AKT activates mTOR-containing complex 1 (TORC1), which regulates protein synthesis. mTOR is also part of another complex, TORC2, which lies upstream of AKT. In addition to its pro-survival and growth-promoting roles, the PI3K pathway interacts with ER directly and indirectly. ER phosphorylation at Ser167 by AKT or p70S6K increases estrogen-induced, tamoxifen-induced, and ligand-independent ER transcriptional activity (74). Additionally, PI3K and Ras promote c-Jun phosphorylation. c-Jun complexes with c-Fos to form the AP-1 complex, which cooperates with ER transcription. Other oncogenic kinase pathways (MAPK, protein kinase C) also contribute to the modulation of ER and transcription cofactors (98).
Stress-activated protein kinase/c-Jun kinase pathway
Estrogens induce apoptosis by regulating the c-Jun NH2-terminal kinases (JNKs). JNKs are stimulated by multiple factors, including cytokines, DNA-damaging agents, and environment stress, and are important in controlling apoptosis in the process of cellular stress, increasing AP-1 transcriptional activity via phosphorylation. AP-1 is a transcription factor heterodimer composed of Jun and Fos family members and binds to DNA at AP-1 response elements. It has been reported that the development of tamoxifen resistance in MCF-7 cells is accompanied by increased AP-1 DNA binding (99).

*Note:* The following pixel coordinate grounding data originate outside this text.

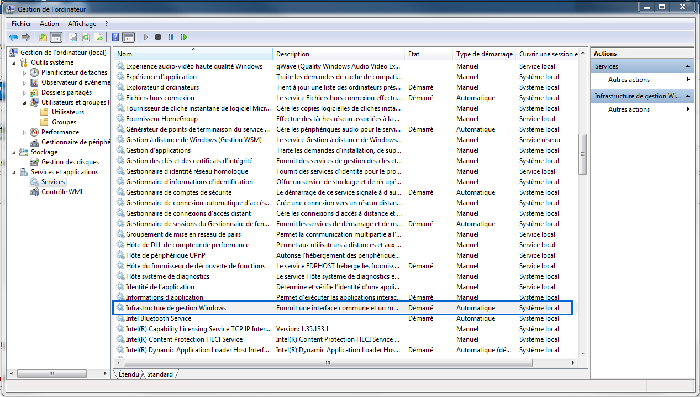Screen dimensions: 700x397
Task: Expand the Planificateur de tâches node
Action: (x=25, y=72)
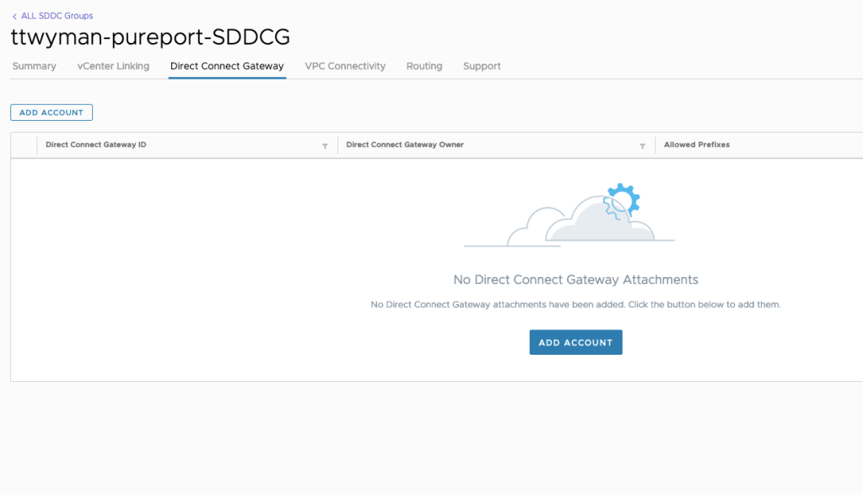Click the gray cloud outline left of the gear
The image size is (863, 495).
[x=527, y=226]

These findings have been examined in a panel of 30 ER-positive primary human breast tumors with acquired tamoxifen resistance, and these tumors also displayed a significant increase in AP-1 DNA binding activity when compared with untreated control tumor. In a tamoxifen-resistant xenograft model, increased phosphorylated c-Jun and JNK levels accompanied the increase in AP-1-dependent transcription following tamoxifen treatment, and the conversion to a resistant phenotype was associated with an increase in oxidative stress (OS) (100).
Cell cycle regulators associated with resistance to tamoxifen
Cyclins, cyclin-dependent kinases (CDKs) and CDK inhibitors are the major regulators of cell cycle progression (3). Estrogen accelerates progression from G1 to S phase, while tamoxifen inhibits cell cycle progression by affecting these key cell cycle proteins (101). The expression and activity of these proteins have been demonstrated to have the potential to significantly impact tamoxifen sensitivity and resistance.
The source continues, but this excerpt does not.